The theme “sustainability” is very recent for our society. The first world conference on the environment was only held in the 1970s, shortly after we received the first images of the Earth – coming from space, after the launch of the mission that took us to the moon -, and we came across what we were doing with she.
Eco 92 was the first time that we actually heard about “sustainable development”. Since then, we have evolved a lot in this respect, although not satisfactorily in its entirety. We discovered that this development involves other practices, such as economic, social and not just environmental – the famous triple bottom line.
People are more aware. They are growing more aware of how and at what cost companies produce. According to a study How to speak Z, 92% of Gen Z youth care about social and environmental causes. Among Millennials – Generation Y – this percentage is 87%.

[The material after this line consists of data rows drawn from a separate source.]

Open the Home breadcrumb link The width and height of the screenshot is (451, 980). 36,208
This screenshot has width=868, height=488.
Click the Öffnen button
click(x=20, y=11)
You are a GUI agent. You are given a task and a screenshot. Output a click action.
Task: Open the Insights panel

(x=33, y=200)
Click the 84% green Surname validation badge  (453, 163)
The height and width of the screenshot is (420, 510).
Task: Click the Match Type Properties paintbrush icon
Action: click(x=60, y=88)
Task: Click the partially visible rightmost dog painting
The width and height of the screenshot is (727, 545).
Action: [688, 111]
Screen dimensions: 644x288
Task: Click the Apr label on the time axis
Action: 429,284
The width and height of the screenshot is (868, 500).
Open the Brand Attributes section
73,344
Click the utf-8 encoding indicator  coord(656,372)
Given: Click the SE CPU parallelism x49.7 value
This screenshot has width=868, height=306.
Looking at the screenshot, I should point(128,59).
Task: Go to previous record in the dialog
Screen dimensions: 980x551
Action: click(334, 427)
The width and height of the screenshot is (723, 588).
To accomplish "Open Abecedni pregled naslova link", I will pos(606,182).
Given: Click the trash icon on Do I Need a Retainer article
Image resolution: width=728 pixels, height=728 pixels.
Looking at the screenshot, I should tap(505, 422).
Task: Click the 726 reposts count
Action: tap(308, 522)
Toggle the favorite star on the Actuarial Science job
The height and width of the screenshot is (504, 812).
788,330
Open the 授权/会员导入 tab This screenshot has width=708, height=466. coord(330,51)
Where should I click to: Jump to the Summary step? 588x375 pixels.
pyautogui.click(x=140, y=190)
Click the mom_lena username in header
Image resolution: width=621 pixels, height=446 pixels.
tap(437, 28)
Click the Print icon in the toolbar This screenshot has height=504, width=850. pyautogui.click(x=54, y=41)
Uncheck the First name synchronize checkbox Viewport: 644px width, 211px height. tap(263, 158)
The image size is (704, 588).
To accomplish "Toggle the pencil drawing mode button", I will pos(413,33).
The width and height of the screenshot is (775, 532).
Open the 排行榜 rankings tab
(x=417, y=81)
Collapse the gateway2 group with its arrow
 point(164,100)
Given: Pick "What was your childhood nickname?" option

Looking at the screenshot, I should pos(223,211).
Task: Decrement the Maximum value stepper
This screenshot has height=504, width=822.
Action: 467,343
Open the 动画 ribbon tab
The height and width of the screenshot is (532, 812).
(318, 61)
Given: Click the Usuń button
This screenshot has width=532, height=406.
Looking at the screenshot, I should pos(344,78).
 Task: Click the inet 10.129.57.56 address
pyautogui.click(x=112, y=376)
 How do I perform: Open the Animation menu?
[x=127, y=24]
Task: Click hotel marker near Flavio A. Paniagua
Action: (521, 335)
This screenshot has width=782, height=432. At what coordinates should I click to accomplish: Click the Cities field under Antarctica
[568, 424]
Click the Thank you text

Given this scenario, with the social, environmental and economic challenges faced by companies today, sustainability management must be a priority in business strategies in any segment. This means that it is not enough just to have initiatives in favor of causes, it is necessary to have sustainability in management, decisions and day-to-day attitudes.
This is where the Sustainability Report comes in. While originally seen as a way to build trust and enhance reputation, it is now truly a strategic tool used to support sustainable decision-making processes, drive organizational development, achieve better performance, engage stakeholders and attract investments.
But what is the Sustainability Report?
Briefly, the report is a document where companies gather information with the aim of measuring and disclosing all the environmental, economic and social impacts that their activities generate. It is the main tool that companies have to present their performance to society.
This report tends to be very favorable to organizations. In addition to contributing to improving the public's image of the brand, it is an important starting point for self-knowledge, helping the company to detect positive and negative points in its management. And it all starts with the development of the Materiality Matrix.
What is the Materiality Matrix?
Materiality is an accounting principle that was adapted by the sustainability area to identify non-financial aspects that are relevant to the company. It consists of the organization's knowledge process of the most relevant subjects for it according to the business strategy and the perception of impacts of the public with whom it relates: the stakeholders.
It is estimated that 80% of a company's market value results from intangible assets such as reputation, image, brand recognition, relationships, customer loyalty, innovation capacity, transparency and corporate governance, brands and patents and policies.
The objective of the materiality analysis is to identify which environmental, social and governance aspects protect and add value to the business. In addition to providing the basis for the reporting process, this study can be an important tool for prioritizing actions and integrating sustainability practices into the companies' strategy and management.
What are the most used indicators and guidelines?
A common question in the corporate environment is which indicator is most suitable for each company. In general, all reporting tools have the main purpose of transparently communicating the actions, commitments and goals adopted. The main difference between them is in the structure, considering that in each one there are rules guided by different organizations, such as: IIRC, GRI, CDP, SASB, ETHOS, IBASE.
Sustainability Report (RS) – Focused on publishing practices and actions related to the main impacts of the company, based on the pillars of the triple bottom line, environmental, social and economic. It also addresses issues that are a priority not only for the company, but also for its stakeholders.
Social Balance (BS) – The main objective is to communicate the practices of a company in the context of Social Responsibility, with a variable structure based on the themes adopted by the company.
Integrated Report (IR) – The main feature is the emphasis on integrating information in a concise way, with a very strategic and future-oriented focus.
- It improves the management of socio-environmental risks by the organization and by society;
- Allows better definition of strategies related to sustainability in the economic, social and environmental spheres;
- It improves dialogue between the organization and stakeholders, contributing to the generation of common solutions;
- Integrates organizational departments promoting strategic alignment;
- Provides greater transparency between the company, partners and society.
Even though the Sustainability Report is not a legal requirement, it is advisable that all companies, regardless of their size, issue it annually. This brings transparency to their activities, as well as underscores their commitment to their consumers and society.
In short, the Report is indeed an important communication and management tool!
To paraphrase Neil Armstrong, the Sustainability Report is a step for the company, but a giant leap for humanity.